Several weeks afterwards, each investigator receives a package delivered by courier, containing a letter and a gold ring bearing the seal of House von Ausperg, adorned with rubies and sapphires. The letter is from the Baron, expressing his eternal gratitude to the investigators for helping him maintain the honour of his house and the guests at the auction. He is in their debt and explains that his door will always be open to them should they ever find themselves in Austria. If references in Europe are ever needed, he is happy to provide them.
Cast of Characters
- Sergeant Jerry Colburn; Southside PD desk sergeant.
- Mr. Mark Riggins; Mr. Monroe’s new manservant.
- Mr. Barry Jenkins; Mr. Mason’s agent an publisher.
- Baron Frederick Albert von Ausperg; the head of House Von Ausperg, an Austrian noble family specialising in auctioning rare and precious items.

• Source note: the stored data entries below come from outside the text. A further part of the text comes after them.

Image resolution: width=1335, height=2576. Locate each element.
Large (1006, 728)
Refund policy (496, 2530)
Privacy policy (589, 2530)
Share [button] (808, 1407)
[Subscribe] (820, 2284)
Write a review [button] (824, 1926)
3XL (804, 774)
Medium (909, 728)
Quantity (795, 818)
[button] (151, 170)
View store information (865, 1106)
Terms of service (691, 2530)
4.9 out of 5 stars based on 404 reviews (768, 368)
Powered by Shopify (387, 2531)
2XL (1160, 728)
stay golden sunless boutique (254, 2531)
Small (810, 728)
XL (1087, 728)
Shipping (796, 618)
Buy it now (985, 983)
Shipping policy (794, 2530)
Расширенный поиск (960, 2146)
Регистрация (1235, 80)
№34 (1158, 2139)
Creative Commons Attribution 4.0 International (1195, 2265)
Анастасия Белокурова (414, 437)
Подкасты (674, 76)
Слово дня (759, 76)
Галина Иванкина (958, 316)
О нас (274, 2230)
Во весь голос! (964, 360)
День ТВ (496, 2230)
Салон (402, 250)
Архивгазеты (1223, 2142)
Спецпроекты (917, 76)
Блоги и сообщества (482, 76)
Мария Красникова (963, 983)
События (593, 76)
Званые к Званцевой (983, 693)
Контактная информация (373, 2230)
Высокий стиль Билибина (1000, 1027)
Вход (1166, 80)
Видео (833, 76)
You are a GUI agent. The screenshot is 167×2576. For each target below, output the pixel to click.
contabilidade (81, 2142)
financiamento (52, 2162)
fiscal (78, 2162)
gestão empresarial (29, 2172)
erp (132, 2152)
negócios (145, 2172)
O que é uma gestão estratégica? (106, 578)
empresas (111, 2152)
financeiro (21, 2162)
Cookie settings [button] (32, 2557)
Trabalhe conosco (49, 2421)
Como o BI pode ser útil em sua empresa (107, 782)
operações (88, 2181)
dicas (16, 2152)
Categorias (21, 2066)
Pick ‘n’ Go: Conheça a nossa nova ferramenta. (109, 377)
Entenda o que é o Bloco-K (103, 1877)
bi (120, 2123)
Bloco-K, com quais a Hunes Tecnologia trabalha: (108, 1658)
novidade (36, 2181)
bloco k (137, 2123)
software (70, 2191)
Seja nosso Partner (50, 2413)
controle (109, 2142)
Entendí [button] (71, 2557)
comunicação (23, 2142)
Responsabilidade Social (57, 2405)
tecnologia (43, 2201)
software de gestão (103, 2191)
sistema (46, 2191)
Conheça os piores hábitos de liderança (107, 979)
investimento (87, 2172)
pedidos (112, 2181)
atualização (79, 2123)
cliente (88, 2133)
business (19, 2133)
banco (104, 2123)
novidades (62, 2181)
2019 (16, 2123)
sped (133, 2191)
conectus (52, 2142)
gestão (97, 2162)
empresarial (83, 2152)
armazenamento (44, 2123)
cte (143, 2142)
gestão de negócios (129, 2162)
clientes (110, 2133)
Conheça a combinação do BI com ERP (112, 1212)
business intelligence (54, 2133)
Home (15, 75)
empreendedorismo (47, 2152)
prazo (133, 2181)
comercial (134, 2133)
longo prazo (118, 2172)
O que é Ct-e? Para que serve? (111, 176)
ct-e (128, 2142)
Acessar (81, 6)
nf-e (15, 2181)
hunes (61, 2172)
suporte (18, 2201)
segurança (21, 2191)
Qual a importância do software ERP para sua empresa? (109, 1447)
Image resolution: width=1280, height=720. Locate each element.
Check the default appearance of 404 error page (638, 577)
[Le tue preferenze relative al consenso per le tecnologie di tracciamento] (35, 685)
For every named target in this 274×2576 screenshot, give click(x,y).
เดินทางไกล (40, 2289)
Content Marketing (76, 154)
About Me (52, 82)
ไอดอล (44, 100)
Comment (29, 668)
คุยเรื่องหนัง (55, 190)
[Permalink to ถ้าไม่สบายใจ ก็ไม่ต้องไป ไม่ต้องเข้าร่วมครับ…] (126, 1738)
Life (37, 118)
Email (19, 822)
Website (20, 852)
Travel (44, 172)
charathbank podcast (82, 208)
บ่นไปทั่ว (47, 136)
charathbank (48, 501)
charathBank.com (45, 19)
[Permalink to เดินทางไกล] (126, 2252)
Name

- Lady Andrea von Ausperg; the wife of Baron Frederick Albert von Ausperg, and well-known, former Austro-Hungarian courtier.
- Herr Karl Proust; Baron von Ausperg’s majordomo and personal assistant.
- Her Andrej Notranjska; Baron von Ausperg’s guard.
- Mr. Blair Monroe; well known bibliophile and collector. He owns and runs Monroe Publishing, a large publishing house out of New York City.
- Mr. Xavier Tillinghouse; the owner of the prestigious Miskatonic Hotel in Arkham. He he’s rich and shrewd with a good eye for people. He’s very well connected in Arkham.
- Ms. Sophie Maurelle; A French national who, before her death at the hands of crazed lunatic Mr. Klaus Hunderprest, worked as the curator for the Miskatonic University museum.
- Officer Samuel Harris; An officer for the Arkham police department, widely understood to have gotten the job because he’s the son of Lt. Harris.
- Lady Margaret Jameson; an English occultist and socialite. The daughter of an English steel magnate.
- Count Nicolai Tychevski; a former courtier of the last Czar before the recent revolution. Currently lives in Greece where he operates a successful import and export business.
- Mr. George Walker; a representative and assistant curator for the Smithsonian Institute.
- Sir Martin Murray; A retired officer in the British Royal Army. Formerly stationed in India and staunch friends with Sir Neville Goodenough.
- Mr. Klaus Hunderprest; An Swiss-born, Austrian national and long time resident of Arkham. Currently deceased by the hands of the investigators after he masterminded the theft of the brass head and the Liber Tenebrae in the hope of learning the secret of bringing people back from the dead.
- Monsieur Michel de Borsavin; a French national and famous psychic specialising in communicating with the dead.
- Mr. Darnel Kolson; A young Swedish man interested in dog racing and the occult. He recently inherited a vast family fortune.
- Mr. Lyzak Cerga; A secretive Hungarian man who is on retainer to an old and important Hungarian family.
- Lt. Col. Sir Neville “Never” Goodenough; a retired officer of the British Royal Engineers. Excentric and boisterous, especially in combination with his good friend Sir Martin, he is known to be loud, drunk and a womaniser. He’s fought in the Anglo-Zulu Wars where he was injured by a spear.
- Mr. Paul Lansing, PI; A dependable Arkham-based private detective, shown to be a great and fearless resource in the investigations.
- Mr. Simon Dennings; a weasely reporter for the Arkham Advertiser and possibly a great source of gossip and information.
- Officer William Flynn; One of the police officers on duty to protect the items to be auctioned only to be murdered in the theft of the brass head.
- Dr. Aram van Doren; the history faculty head of the Miskatonic University.
- Dr. Henry Armitage; the directory of the Miskatonic University library. He seems to know quite a lot of the esoteric and occult and has access to the forbidden collection of books at the library.
- Dr. Carolina “Carly” Nannetti; a resident doctor at St. Mary’s hospital. She’s been party of several investigations together with Sir Kevin.
- Mrs Martha Mae Mason-Donner; the wife of Mr. John Horace Mason. She’s dealing with some lingering health issues.
- Malia Cazanoux; the in-house nanny for Mr. and Mrs. Mason, looking after the house and taking care of their newly adopted daughter.